In Corley v. Travelers’ Protective Association, supra, our own Circuit Court of' Appeals, construing section 641, Kentucky Statutes, which provides that the words “insurance company” or “insurance corporation,” as used in the section, “shall not apply to secret or fraternal societies, lodges or councils which are under the supervision of a grand or supreme body and secure members through the lodge system exclusively,” said:

“We think this association comes under the Kentucky statute, unless it is within the exception embodied in section 641 of the statutes. We find nothing in the organization of a secret or fraternal character. We do not find the supervision of a grand or supreme body and members secured by the lodge *375system exclusively. Not all commercial travelers may become members entitled to the benefits of the insurance. An application is required, setting forth the willingness of each applicant to submit to a physical- examination, and waiving all provisions of law now existing or that may hereafter exist preventing any examining or attending physician from disclosing any information acquired while acting in a professional capacity or otherwise, or rendering him incompetent to testify as a witness in any way whatever. The ‘benefits’ are stated at a fixed amount in case of death, and certain specific sums for various injuries. It is evident that persons not answering these questions satisfactorily, though otherwise eligible, would be rejected as members. We do not discover in this association the features which characterize associations which the statute exempts from its provisions.”

States other than Ohio, Missouri, and Kentucky had written into their statutes a definition of what constitutes a fraternal beneficial society in precisely the same lines. We have noticed Connecticut Public Acts of 1895, page 592; New Hampshire Public Statutes of 1901, page 578; Oklahoma Revised Statutes of 1903, section 3236; Michigan Public Acts of 1893, No. 119. Doubtless other states, to which our investigation has mot extended, have similar provisions. It seems certain, however, that no state has a definition of a fraternal beneficiary association which would include an organization doing but the business of plaintiff and organized as it is; at least, we are unable to find any such, and we think we are justified in holding that at the time this act was passed the class of corporations to which plaintiff belongs was in Jaw entirely distinct from that of fraternal beneficiary associations.

The decision of the Supreme Court in the corporation tax cases (Flint v. Stone-Tracy Co., 220 U. S. 107, 31 Sup. Ct. 342, 55 L. Ed. 389, Ann. Cas. 1912B, 1312), in holding that the constitutional limitation requiring uniformity in cases of taxation does not require equal application of the tax to all coming within its possible operation, but is limited to geographical uniformity only throughout the United States, and in deciding that Congress may tax a distinct advantage found in carrying on business in the manner specified in this law over carrying it on by partnerships or as individuals, and that the privilege which plaintiff obtained through its incorporation is that which is the subject of the tax, makes it clear that, in passing the act of 1909, Congress was justified in observing and acting upon just such a distinction as is here made.

[3] It cannot be said on the facts before us that plaintiff is engaged in some work that is of a fraternal and beneficial character.
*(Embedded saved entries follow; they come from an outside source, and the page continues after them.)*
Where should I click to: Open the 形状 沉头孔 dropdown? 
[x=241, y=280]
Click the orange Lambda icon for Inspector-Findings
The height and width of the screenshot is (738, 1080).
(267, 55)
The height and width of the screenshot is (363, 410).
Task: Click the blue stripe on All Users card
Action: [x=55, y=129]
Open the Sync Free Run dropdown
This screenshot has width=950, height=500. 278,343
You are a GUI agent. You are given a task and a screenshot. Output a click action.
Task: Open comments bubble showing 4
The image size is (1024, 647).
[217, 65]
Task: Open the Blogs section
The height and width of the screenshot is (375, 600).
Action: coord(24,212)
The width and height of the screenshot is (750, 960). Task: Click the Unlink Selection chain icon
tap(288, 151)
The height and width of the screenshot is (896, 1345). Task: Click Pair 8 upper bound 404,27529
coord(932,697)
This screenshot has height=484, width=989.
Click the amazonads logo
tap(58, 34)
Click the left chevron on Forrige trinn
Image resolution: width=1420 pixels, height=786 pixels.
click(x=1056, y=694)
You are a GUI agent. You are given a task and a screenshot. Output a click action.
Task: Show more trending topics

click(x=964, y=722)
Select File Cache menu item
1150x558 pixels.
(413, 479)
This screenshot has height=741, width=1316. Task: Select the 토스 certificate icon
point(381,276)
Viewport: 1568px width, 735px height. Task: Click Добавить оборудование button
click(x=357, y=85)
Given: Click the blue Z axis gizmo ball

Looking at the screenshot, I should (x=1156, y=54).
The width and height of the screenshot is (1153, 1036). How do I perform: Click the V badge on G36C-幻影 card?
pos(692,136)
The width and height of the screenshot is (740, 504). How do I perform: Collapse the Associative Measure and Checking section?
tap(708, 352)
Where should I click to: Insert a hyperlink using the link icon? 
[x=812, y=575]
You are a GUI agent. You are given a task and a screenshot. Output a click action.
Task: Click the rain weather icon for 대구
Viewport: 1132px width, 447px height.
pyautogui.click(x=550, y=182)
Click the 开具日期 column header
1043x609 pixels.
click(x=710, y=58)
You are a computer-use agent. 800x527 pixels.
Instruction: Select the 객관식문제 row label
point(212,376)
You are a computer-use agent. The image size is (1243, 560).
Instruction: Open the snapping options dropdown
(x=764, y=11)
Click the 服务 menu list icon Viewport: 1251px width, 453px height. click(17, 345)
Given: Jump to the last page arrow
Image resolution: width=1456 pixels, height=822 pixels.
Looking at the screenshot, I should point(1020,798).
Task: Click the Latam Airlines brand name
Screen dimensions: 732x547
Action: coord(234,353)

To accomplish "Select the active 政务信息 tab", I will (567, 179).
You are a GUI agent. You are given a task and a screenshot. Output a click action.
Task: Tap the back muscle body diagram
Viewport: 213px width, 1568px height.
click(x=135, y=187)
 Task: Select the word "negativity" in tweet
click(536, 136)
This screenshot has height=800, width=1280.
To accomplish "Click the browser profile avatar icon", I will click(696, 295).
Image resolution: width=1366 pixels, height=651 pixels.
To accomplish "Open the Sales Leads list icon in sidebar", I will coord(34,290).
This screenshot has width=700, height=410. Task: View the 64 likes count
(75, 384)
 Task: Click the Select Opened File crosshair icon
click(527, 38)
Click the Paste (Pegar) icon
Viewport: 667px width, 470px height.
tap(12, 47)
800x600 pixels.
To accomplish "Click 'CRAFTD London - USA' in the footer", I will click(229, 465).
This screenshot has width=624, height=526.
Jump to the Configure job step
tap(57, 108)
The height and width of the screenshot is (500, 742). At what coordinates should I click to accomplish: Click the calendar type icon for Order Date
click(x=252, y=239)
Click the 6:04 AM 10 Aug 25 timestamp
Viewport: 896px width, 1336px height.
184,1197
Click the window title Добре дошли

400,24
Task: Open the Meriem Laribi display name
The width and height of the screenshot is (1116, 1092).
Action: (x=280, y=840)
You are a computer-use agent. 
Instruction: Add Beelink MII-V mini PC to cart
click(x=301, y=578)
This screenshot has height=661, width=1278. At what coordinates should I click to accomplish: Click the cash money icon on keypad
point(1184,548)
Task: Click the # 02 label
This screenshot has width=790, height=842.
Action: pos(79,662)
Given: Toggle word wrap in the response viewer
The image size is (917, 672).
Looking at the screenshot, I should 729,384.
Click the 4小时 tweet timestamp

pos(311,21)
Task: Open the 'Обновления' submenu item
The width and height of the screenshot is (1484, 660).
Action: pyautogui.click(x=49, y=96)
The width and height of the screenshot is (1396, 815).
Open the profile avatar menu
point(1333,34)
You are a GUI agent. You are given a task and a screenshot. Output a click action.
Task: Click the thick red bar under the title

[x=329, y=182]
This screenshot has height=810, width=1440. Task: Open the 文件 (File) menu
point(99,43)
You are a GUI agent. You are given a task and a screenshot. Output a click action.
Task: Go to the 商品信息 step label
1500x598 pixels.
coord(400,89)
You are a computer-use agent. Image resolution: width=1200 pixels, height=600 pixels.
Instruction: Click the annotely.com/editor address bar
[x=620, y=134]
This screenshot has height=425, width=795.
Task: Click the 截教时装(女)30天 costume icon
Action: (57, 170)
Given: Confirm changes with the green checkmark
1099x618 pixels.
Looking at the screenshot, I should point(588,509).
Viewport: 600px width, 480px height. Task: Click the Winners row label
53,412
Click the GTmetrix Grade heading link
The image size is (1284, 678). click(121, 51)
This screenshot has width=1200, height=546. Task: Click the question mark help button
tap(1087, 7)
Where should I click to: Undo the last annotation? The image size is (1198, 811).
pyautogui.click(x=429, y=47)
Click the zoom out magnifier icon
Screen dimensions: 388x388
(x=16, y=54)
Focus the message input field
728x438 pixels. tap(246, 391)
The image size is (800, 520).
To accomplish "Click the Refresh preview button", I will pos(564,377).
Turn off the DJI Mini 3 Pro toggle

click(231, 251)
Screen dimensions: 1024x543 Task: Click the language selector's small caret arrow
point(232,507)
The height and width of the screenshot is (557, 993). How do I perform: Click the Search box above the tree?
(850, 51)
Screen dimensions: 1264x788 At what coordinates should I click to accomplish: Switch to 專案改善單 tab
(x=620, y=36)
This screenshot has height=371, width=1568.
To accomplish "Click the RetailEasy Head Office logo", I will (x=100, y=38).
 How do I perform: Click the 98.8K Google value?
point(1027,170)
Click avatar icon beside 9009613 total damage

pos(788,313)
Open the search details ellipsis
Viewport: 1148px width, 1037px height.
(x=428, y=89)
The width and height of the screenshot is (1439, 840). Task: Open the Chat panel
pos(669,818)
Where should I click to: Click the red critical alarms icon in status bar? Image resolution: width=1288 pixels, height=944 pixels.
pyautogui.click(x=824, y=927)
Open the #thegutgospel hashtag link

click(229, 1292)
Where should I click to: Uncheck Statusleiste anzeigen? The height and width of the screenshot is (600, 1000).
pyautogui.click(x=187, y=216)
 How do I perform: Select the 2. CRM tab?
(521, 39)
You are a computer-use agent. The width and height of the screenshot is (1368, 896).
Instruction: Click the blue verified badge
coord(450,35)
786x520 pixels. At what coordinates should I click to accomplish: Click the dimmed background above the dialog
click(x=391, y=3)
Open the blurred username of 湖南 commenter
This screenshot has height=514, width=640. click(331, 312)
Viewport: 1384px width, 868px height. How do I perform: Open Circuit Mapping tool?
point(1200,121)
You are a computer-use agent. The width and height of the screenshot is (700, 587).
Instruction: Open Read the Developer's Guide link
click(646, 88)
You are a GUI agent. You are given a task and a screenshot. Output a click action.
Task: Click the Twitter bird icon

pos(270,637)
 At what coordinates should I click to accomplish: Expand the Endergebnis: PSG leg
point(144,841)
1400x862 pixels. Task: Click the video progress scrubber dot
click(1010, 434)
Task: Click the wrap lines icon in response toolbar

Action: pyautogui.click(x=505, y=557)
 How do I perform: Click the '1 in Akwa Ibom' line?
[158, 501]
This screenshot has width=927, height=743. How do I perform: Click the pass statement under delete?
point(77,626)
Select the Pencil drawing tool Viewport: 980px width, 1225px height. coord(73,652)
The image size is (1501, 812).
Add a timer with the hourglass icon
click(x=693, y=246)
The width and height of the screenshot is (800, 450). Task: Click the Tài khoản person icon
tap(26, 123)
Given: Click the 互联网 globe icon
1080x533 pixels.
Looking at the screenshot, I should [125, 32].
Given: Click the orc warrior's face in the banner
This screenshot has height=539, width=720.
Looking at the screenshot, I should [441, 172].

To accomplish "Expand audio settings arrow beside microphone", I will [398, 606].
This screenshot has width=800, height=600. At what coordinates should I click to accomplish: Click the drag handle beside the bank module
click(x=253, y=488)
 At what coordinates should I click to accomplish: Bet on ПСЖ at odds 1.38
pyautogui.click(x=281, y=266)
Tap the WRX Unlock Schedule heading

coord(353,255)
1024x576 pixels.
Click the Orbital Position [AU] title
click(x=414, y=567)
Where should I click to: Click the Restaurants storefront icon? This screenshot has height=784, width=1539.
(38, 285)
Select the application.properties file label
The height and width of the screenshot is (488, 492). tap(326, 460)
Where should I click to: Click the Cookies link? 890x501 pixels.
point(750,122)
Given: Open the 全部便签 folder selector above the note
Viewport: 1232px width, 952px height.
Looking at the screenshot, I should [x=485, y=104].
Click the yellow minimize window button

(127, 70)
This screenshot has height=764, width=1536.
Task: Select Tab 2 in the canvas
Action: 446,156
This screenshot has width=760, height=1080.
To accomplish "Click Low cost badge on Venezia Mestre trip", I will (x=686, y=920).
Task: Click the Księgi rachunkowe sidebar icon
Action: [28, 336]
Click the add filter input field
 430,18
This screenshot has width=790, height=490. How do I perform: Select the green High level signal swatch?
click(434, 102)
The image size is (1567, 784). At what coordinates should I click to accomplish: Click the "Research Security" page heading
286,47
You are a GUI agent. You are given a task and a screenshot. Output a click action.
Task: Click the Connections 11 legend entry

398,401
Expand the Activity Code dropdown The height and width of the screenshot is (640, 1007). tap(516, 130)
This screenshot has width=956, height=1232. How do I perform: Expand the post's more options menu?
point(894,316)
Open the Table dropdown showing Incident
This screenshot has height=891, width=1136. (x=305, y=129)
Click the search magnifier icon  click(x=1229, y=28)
No more is it so engaged surely than was the National Union when the case in 74 Fed., supra, was decided, or the Travelers’ Protective Association, defending in the case in 105 Fed. 775, 21 C. C. A. 89, supra, whose business, as shown by the quotation from the opinion which we have made from the case, proceeded on substantially the same lines as that of the plaintiff here. The absence of profit in the operation of the association is not the criterion, but the want of a fraternal side and ob*376ject which it is in some measure organized to promote. Such an absence in plaintiff’s case is vital to its claim to be within the exception to the statute.

It follows that the demurrer should be sustained, with exceptions to the plaintiff.